80歳になった。まさかこの年まで元気に生きられると思わなかった。父も母も兄も70代から様々な病気に罹り、入退院を繰り返し老いていったからだ。
 『年齢を重ねることは老化が進むこと』で肉体も精神も劣えることだと思っていたから、「年は取りたくない」と思っていた。退職後、私もあちこちが悪くなり、肺癌まで通告されて手術・静養を余儀なくされた。しかもそれがコロナウイルスの感染拡大で外出を規制される時と重なった。人との交流が途絶え、すっかり気力も低下していた。これではいけないと思いつつ、閉塞感を打破できずにいた。
 
 そんな時、2020年9月。友達に誘われカーブスに入会した。たった30分間の運動だったが気分転換にはなった。週2回程度通ったが、お喋りもできず知らない人ばかりでなかなかなじめずにいた。でも帰る時には爽快な気分を毎回味わえたのだ。来るまでは億劫で仕方ない気持ちでいるのに、筋トレの2周目頃になると『来てよかった』と思えるのであった。家に籠っていたらこんな気分にはなれない。夕方1人のウォーキングでは味わえない心地よさだった。
 何がこういう気持ちにさせるのか考えた。いわゆる筋トレの効果か?12種類のマシーンでそれぞれの部分が万遍なく鍛えられるからか?コーチの何気ない声かけの効果か?いずれにしても行くまでは億劫で仕方ない気持ちが一掃され、帰宅までの車中では、前向きな気持ちになっているのである。
 通う回数も増え、その日その時出会う仲間は違っても筋トレに励む姿から何らかの刺激を受けた気がする。いつの間にか意識が変わっていったのだった。
 月一回の計測も初めと比べると微妙に良くなってきた。体重減、筋肉量アップなどもあり、体が軽くなった気がした。頂いたTシャツの着用にも抵抗があったのに、500回を示す紫のTシャツをいただく頃になると愛用するようになったのだ。
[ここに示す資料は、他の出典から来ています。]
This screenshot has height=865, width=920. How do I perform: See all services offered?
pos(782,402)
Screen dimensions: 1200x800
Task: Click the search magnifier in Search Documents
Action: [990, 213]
また顔馴染みの友もでき、お喋りするようにもなった。

 そのうちにいわゆる『成果』に気付くようになった。市役所に行った時、以前は階段よりスロープを使ったり、エレベーターに直ぐ乗ってしまった私が、階段を登ってみようと歩いてみたのである。いつの間にか歩くことが苦でなくなっていたのである。しかもコロナウイルスの拡大以前、何回か転んだ苦い思い出があったのに、『転ばなくなった』のである。
 体の変化は心まで変えていた。心が前向きに変わっていたのだ。カーブスで筋トレ中、様々な掲示を見るが、その中の文言に私を勇気づけたものがいくつかある。それを思い出してみると①『体が変われば心が変わる。心が変われば毎日が変わる。毎日が変われば人生が変わる』、②『明日のあなたはもっと輝く』、③『なりたい自分をイメージしてチャレンジする』などである。そんな文言も素直に受け入れられるのだ。
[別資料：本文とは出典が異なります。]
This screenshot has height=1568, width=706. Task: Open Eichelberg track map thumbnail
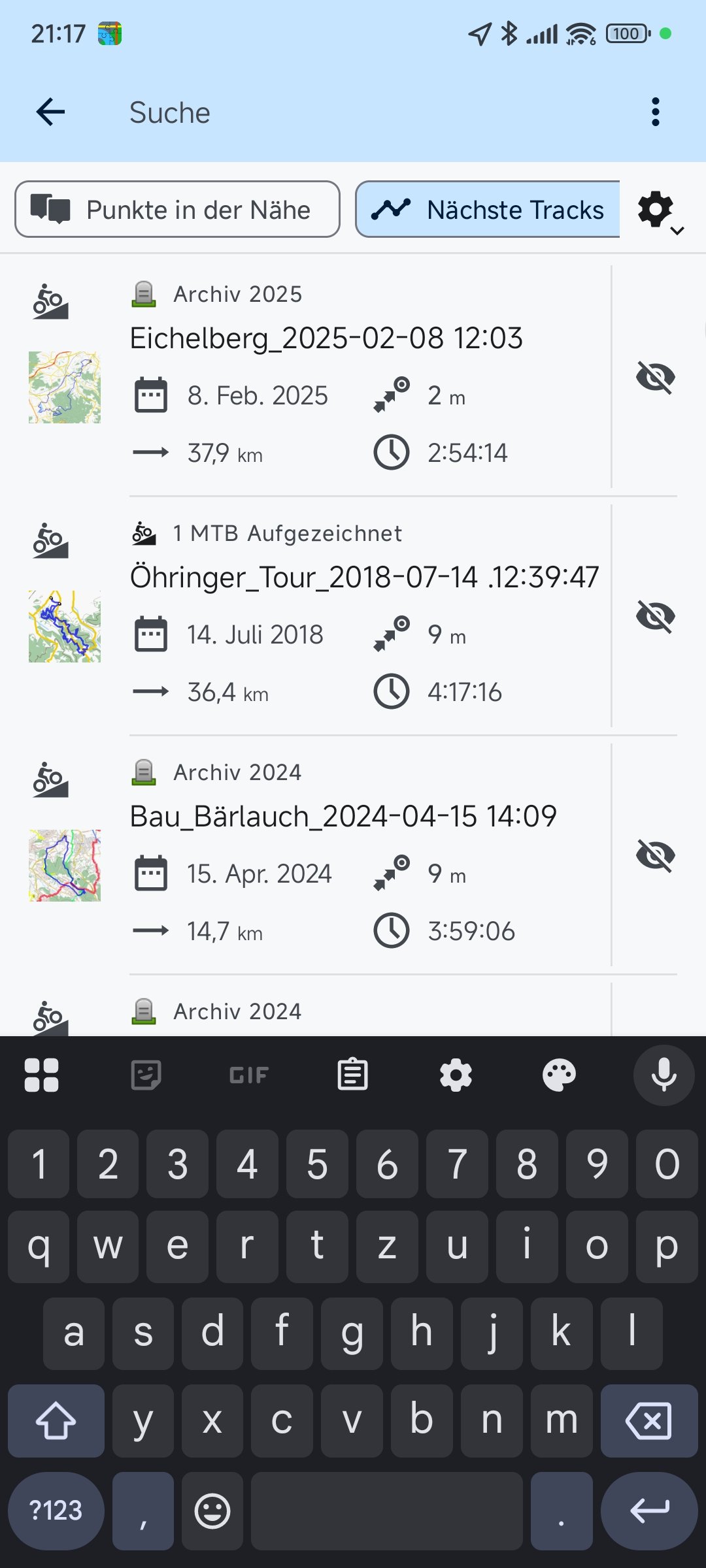pos(65,387)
 70代も後半になり、明日の私が今より輝くなんて思わなかった。入会時の私は『現状維持できれば最高』と思っていたのに、80歳になった私が『これから夢を叶えるぞ』と思うのだ。『余生なんて思わない。人生まだまだ、私の人生はこれからだ。やりたいことがあるじゃないか』『老いてこそスマホ、スマホを使いこなし、生活を楽しもう』と思うのだ。
 こんな気持ちにさせてくれる『カーブス』。毎日通いたい気分。コーチの元気な声に出迎えられ、マシーンを操作。段々体が温まり元気が漲ってくる。笑顔もでる。心も浄化されて満足する。こんな日々がずっと続いたら私は百歳まで生きられる。

 『食』と『運動』『交流』を心がけ、目指すは「社会貢献」である。そんな夢を持ち続け『カーブス』に通いたい。